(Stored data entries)
•••
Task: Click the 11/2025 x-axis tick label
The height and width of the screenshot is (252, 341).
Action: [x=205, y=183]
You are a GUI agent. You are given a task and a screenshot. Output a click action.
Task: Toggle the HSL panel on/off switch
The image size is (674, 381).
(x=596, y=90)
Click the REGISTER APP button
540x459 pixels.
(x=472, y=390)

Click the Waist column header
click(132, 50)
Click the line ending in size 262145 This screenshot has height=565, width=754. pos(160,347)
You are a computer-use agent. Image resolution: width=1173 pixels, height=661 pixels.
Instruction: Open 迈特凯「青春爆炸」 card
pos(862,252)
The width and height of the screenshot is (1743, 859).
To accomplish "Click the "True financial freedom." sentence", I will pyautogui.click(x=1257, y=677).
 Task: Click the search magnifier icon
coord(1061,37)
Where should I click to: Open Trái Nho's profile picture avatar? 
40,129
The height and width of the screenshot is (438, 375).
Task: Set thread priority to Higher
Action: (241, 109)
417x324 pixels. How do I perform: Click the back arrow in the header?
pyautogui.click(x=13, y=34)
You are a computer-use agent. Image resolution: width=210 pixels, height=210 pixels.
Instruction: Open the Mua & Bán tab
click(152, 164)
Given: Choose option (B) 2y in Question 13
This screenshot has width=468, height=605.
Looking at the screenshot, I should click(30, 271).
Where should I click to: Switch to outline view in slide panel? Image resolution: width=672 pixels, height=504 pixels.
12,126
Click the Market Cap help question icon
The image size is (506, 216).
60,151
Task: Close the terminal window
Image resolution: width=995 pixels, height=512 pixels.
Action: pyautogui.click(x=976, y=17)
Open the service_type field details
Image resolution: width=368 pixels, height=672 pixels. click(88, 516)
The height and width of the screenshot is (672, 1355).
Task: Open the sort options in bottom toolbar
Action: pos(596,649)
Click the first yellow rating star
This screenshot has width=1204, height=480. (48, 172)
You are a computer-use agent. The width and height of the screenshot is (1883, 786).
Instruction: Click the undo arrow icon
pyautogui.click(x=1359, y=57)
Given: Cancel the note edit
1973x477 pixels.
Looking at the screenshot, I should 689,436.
•••
▶ _WHAT IS BEING ASKED_:
When the word "computer" shows up in a line of the entries, pull that line out.

▶ _SOLVED EXERCISE_:
You are a computer-use agent. Image resolution: width=1173 pixels, height=661 pixels.
You are a computer-use agent. Image resolution: width=210 pixels, height=210 pixels.
You are a computer-use agent. The width and height of the screenshot is (1883, 786).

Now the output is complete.